■ **Passage to read**
A lot of leaves end up not only on the forest floor, but also in watercourses in autumn. And just like on the forest floor, there are invertebrate microorganisms in streams that feed on leaves and other organic material, decompose it or find shelter in it. Among them, for example, amphipods and insects. Alongside microorganisms such as bacteria and fungi. They not only play a key role in the decomposition process, but are also an important food source for fish. Especially the most sensitive species from the order of stoneflies, caddisflies and mayflies only occur in intact stream ecosystems that can fulfil their natural functions.
What role does riparian vegetation play for streams?

■ **Dataset content**
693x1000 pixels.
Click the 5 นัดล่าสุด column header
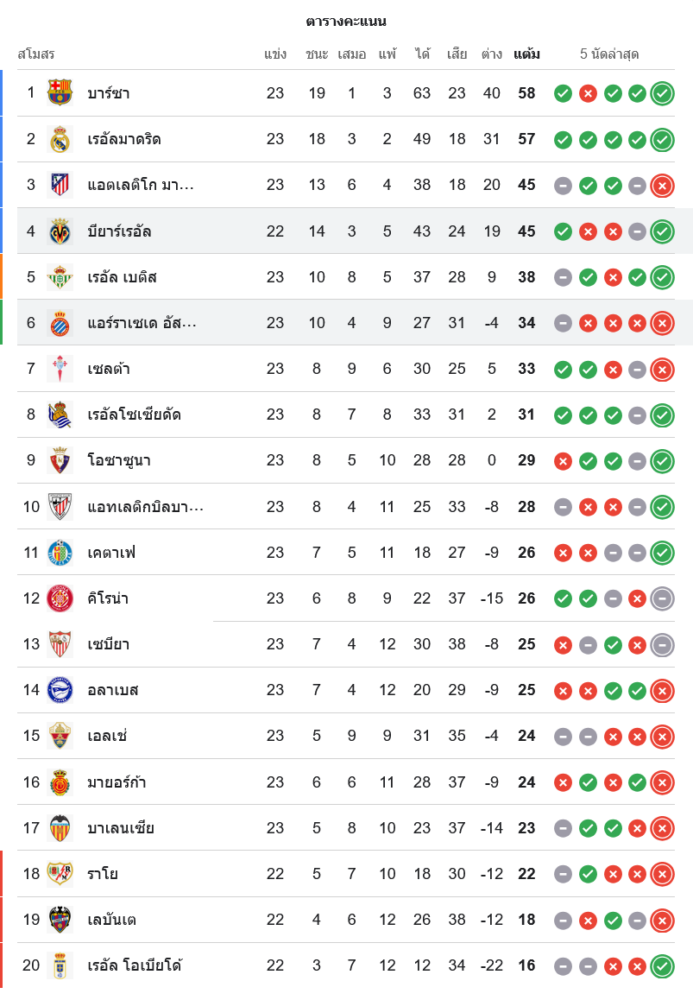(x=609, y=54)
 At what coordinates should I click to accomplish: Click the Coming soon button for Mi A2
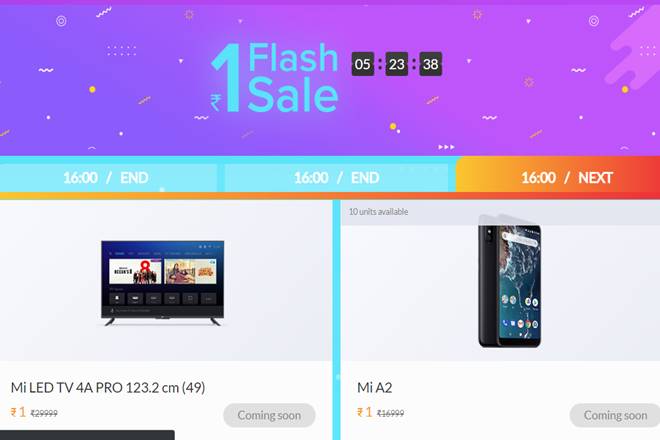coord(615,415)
...
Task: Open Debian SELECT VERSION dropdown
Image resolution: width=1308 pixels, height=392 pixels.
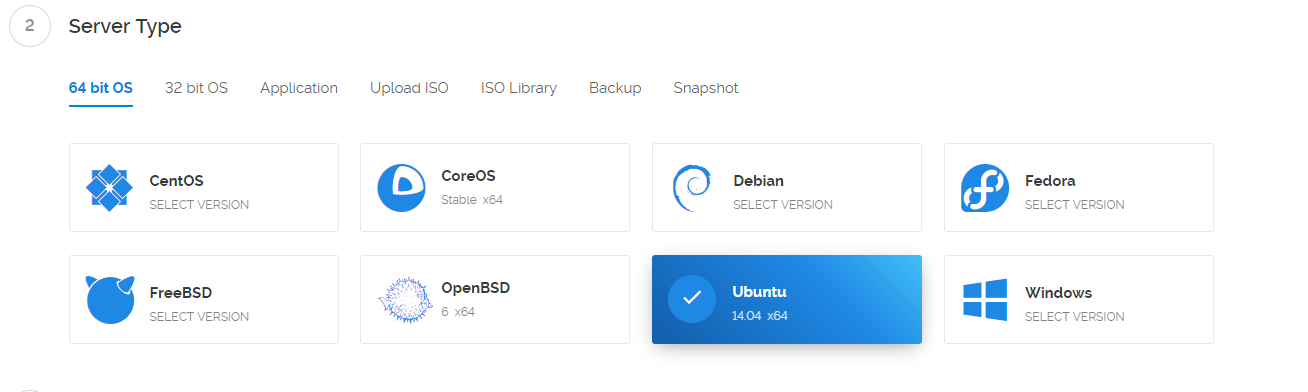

■ **Task item**
Write out the stretch from "A lot of leaves" through "their natural functions." in the passage above about autumn leaves in streams.

■ **Answer to this exercise**
A lot of leaves end up not only on the forest floor, but also in watercourses in autumn. And just like on the forest floor, there are invertebrate microorganisms in streams that feed on leaves and other organic material, decompose it or find shelter in it. Among them, for example, amphipods and insects. Alongside microorganisms such as bacteria and fungi. They not only play a key role in the decomposition process, but are also an important food source for fish. Especially the most sensitive species from the order of stoneflies, caddisflies and mayflies only occur in intact stream ecosystems that can fulfil their natural functions.